The limitation of a smartphone is that it is only wide angle. If you want to frame something specific — isolate a subject, reach across a distance, zoom in on mountains — you can crop the image and lose resolution, or you can get a systems camera.
Use a Selfie Stick
A selfie stick isn’t just for selfies. It’s a versatile tool for getting perspectives you couldn’t otherwise reach. Hold it up high to get an overhead shot that looks like a drone image. Use it as a makeshift tripod. Reach it out over water or a railing to put the camera somewhere your arm couldn’t go. It’s one of the simplest and cheapest tools that opens up creative options.
Taking the Picture
Photography books cover the triangle of aperture (how wide the lens opening is), ISO (how sensitive the sensor is to light), and shutter speed (how fast the shutter opens and closes). Understanding the tradeoffs is worth your time — but then just use the automatic modes.
The modes I use most:
- Auto — let the camera figure it all out
- Landscape — narrow aperture so everything from near to far is in focus
- Portrait / Child / Macro — wide aperture to blur the background and isolate the subject
- Action / Sports — fast shutter speed to freeze motion
One trick worth knowing: autofocus activates when you half-press the shutter button, and the photo is taken when you press it fully. This lets you point the camera at your subject to lock focus, then reframe the shot without losing that focus. Useful when your subject isn’t in the center of the frame.
Systems Cameras
When you’re ready to go beyond a smartphone, you want a “systems” camera — either a DSLR or a mirrorless. “Systems” refers to interchangeable lenses, though you don’t have to change them often. I own one of each, and here’s how they compare from my experience:
| DSLR | Mirrorless | |
|---|---|---|
| Viewfinder | Optical — real light through the lens, like looking through a telescope | Electronic — a digital display |
| What you see | The scene as it is, not what the camera will actually capture | What the camera will produce, adjusted for lighting |
| Autofocus display | A few fixed dots that can light up | Overlays directly on the image it will capture |
| Rapid-fire shooting | Can lag due to mirror movement | Faster, no mirror to flip |
| Eye strain | Comfortable for long sessions | Can feel more fatiguing over time (personal experience) |
I mainly use my Nikon D3300. It’s older, which means I can find lenses cheaper on the secondhand market. My Canon mirrorless is lighter, which I appreciate, but I find I have to be more diligent about keeping the lens clean — otherwise I end up healing blemishes in Lightroom.

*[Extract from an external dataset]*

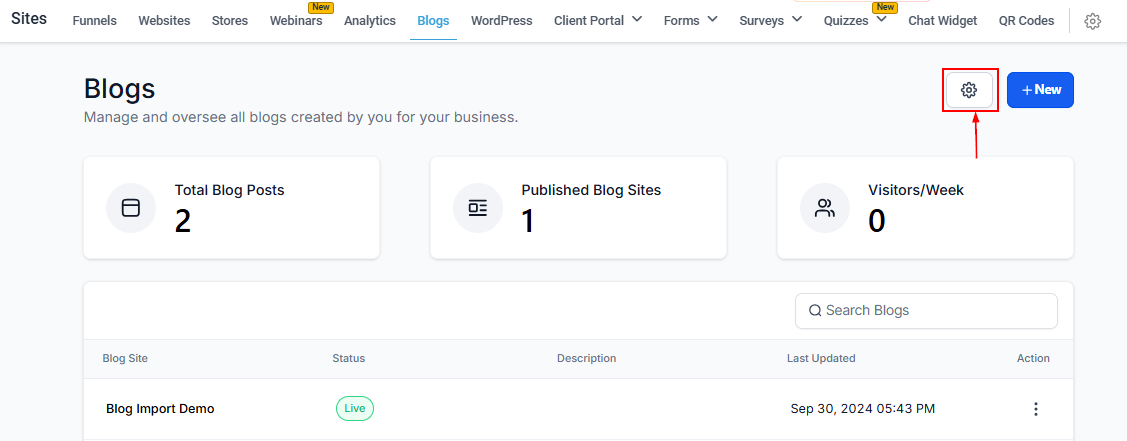
Task: Open the Blog Import Demo blog site
Action: [160, 409]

Systems cameras start around $500–$1,000 new. For good secondhand gear, I recommend KEH.com — you can call and actually talk to a camera enthusiast who can help you find the right gear.
Post-Processing
A smartphone handles post-processing automatically. A systems camera captures the scene more or less as it is — which usually means a flat, hazy image that doesn’t match how your brain perceived the moment. You’ll need to do your own editing. This sounds more intimidating than it is.
I use Adobe Lightroom ($12/month) on my Samsung Tab A8. It’s simpler than it looks — mostly sliders. My three go-to adjustments:
- Auto — one tap that adjusts exposure, contrast, and color balance
- Dehaze — removes atmospheric haze. Your camera picks up more of it than your eye does because of shutter speed
- Vignette — darkens the edges slightly, drawing focus to the center. It just gives the image that extra punch
Storage
Once you’re shooting regularly, photos accumulate fast. You’ll need to figure out your storage strategy, and I won’t lie — keeping everything organized, searchable, and backed up is an ongoing challenge.

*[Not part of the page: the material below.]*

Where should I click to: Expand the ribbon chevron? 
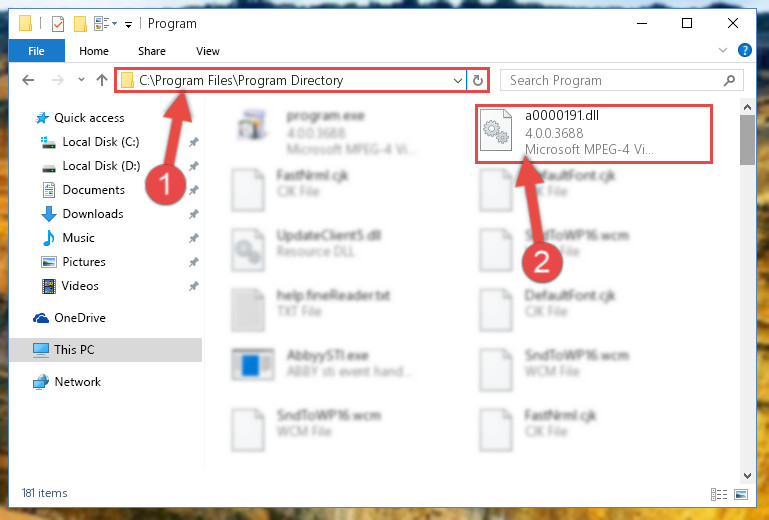click(722, 50)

I have 350 GB on Amazon Photos. If you’re an Amazon Prime subscriber, you already have unlimited photo storage included — it’s worth using. I also have 115 GB in Adobe Lightroom, which is where my last two years of edited work lives.
A few things worth knowing about getting your photos back out:
- Amazon Photos allows a full bulk download of everything you’ve stored there.
- Adobe Lightroom has a downloader for your original files, but exporting full-resolution rendered images requires working in batches through their apps — it’s manageable, just not instant.
You may also want a physical hard drive to download to. Cloud services are convenient, but having a local backup gives you peace of mind and doesn’t depend on a subscription.
There are other services that may work just as well for your needs. The important thing is to pick a system early and stick with it — the longer you wait, the more photos you’ll have to wrangle.
My Gear
- Samsung Galaxy S21 — everyday carry, surprisingly capable
- Nikon D3300 (DSLR) — my main camera
- 18–55 mm lens (most shots)
- 55–210 mm lens (great for zooming in on mountains)
- 50 mm prime (wide aperture — I reach for this for long exposure, night scenes, and northern lights)
- Canon EOS R100 (Mirrorless) — light and portable
- 18–45 mm lens (most shots)
- 55–210 mm lens (zoom)
The Nikon gets the most use. The Canon is my “take it hiking” camera when weight matters. For secondhand gear, KEH.com is where I’d start — great selection and you can actually talk to someone who knows cameras. That said, the best camera is the one you have with you — don’t let gear research keep you from getting outside and shooting.